Reading this article I found several ways to call a method.
Method to call:
public static void SendData(string value) { }
Calls:
delegate void MyDelegate(string value);
//Slow method - NOT RECOMMENDED IN PRODUCTION!
SendData("Update");
// Fast method - STRONGLY RECOMMENDED FOR PRODUCTION!
MyDelegate d = new MyDelegate(SendData);
d.BeginInvoke("Update", null, null);
Is it true? Is it faster?
Action send = () => Send("Update");
send();
Or maybe this?
I need to call a method into a SQL CLR trigger with maximum performance so even small speed increase makes sense.
Which is "faster"?
1) Ask Bob to mow your lawn. Wait until he's done. Then go to the mall.
2) Ask Bob to mow your lawn. Go to the mall while he's mowing your lawn.
The second technique gets you to the mall a lot faster. The price you pay is that you have no idea whether the lawn is going to be mowed by the time you get home or not. With the first technique, you know that when you get home from the mall the lawn will be mowed because you waited until it was before you left in the first place. If your logic depends on knowing that the lawn is mowed by the time you get back then the second technique is wrong.
Now the important bit: Obviously neither technique gets your lawn mowed faster than the other. When you're asking "which is faster?" you have to indicate what operation you're measuring the speed of.
Using a delegate is no faster than directly calling the method (in all reality, creating a delegate and then calling it would be more expensive).
The reason that this is going to seem faster is because directly calling the method blocks the executing thread while the method runs.

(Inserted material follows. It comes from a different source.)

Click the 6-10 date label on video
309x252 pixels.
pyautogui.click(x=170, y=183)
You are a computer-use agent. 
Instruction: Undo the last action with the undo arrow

Your delegate example calls the method asynchronously (using BeginInvoke) so the calling thread continues to execute while the method is executed.
Also, whenever you have a call to BeginInvoke on a delegate you should also have the corresponding EndInvoke, which you're missing in your example:
Is EndInvoke() optional, sort-of optional, or definitely not optional?
and
IanG on Tap: EndInvoke Not Optional
Its a placebo speed improvement from the point of view of when SendData is returning to the caller. BeginInvoke will take a ThreadPool thread and start the method on that thread, then return to caller immediately - the actual work is on another thread. The time it takes to do this work will remain the same regardless of the thread its on. It might improve the responsiveness of your application, depending on the work, but delegates are not faster than direct method calls - as I say, in your situation it seems faster because it returns immediately.
Try this: change BeginInvoke to Invoke - the caller is now blocking, the same as calling SendData normally.
Assuming the code comments are not yours (ie, "RECOMMENDED FOR PRODUCTION") I would fast find the developer responsible and make sure they are aware of Delegate.BeginInvoke and the fact that they are making their app multi-threaded without realising it...
To answer the question, a direct method call is always the fastest way - delegates or reflection incur overhead.
Your best chance to increase performance would be to optimize the code in the method that will be in the SQL CLR stored procedure that the trigger will call. Could you post more information about that?
Note that in the article you cite, the author is talking about WCF calls, notably calls for inserting and updating a database.
The keys points to note in that specific case are:
The work is being done by another machine.
The only information you are getting back is "Success!" (usually) or (occasionally) "Failure" (which the author doesn't seem to care about)
Hence, in that specific case, the background call were better. For general purpose use, direct calls are better.